I took my 90-year-old Mum to church today, first time she’s been since before lockdown and she was so happy to be there. Unlike Mum, I’m not a regular Sunday church-goer. More like weddings, funerals, the odd Midnight Mass, and tourist jollies such as Eucharist at one of the Four-Weddings-And-A-Funeral venues, or at Wells Cathedral, where my great-grandfather learned to play the organ back in the 1880s.

However, I used to go to church every week when I was younger, so some prayers, psalms and hymns I know by heart, even now. But today, while reciting one of those familiar litanies, I had an epiphany. I was reciting the Penitential Rite that includes the following:


…we have sinned against you
and against our neighbour
        in thought and word and deed
        through negligence, through weakness
        through our own deliberate fault.
        We are truly sorry and repent of all our sins …

Do I have to spell it out? OK, I will. The Church of England already has a means of repenting for all our sins, including racism and other forms of discrimination. If we are truly sorry, then God will forgive us and show us how to make amends. 

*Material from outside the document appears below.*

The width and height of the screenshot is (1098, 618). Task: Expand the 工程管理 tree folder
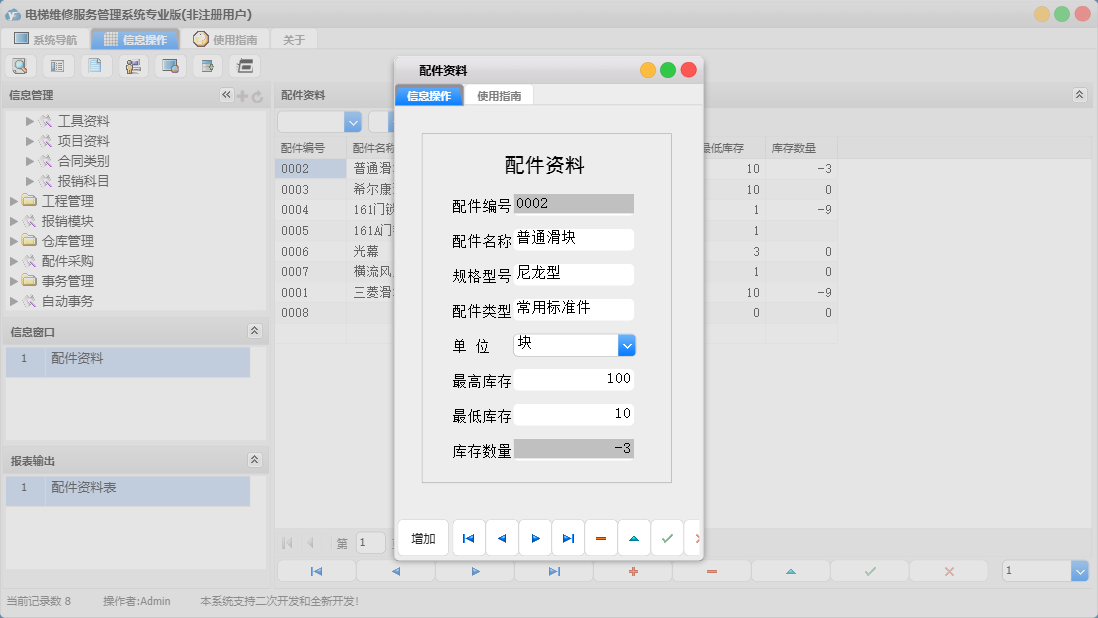coord(14,201)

If I were Archbishop of Canterbury, I would be banging that drum for all it was worth, not pandering to fashionable diktats, a.k.a. mob rule, and obsequiously agreeing, for example, that vandalism of statues that most people ignore was the way forward.

And if I were Archbishop of Canterbury, I would be kneeling before God and God only, not tacitly supporting the kneeling before anything else, which is tantamount to worshipping someone or something other than God, and therefore in breach of two of the Ten Commandments: 
Thou shalt have no other gods before Me
Thou shalt not make unto thee any graven image

So if I were Archbishop of Canterbury, I’d be asking myself if I were up to the job.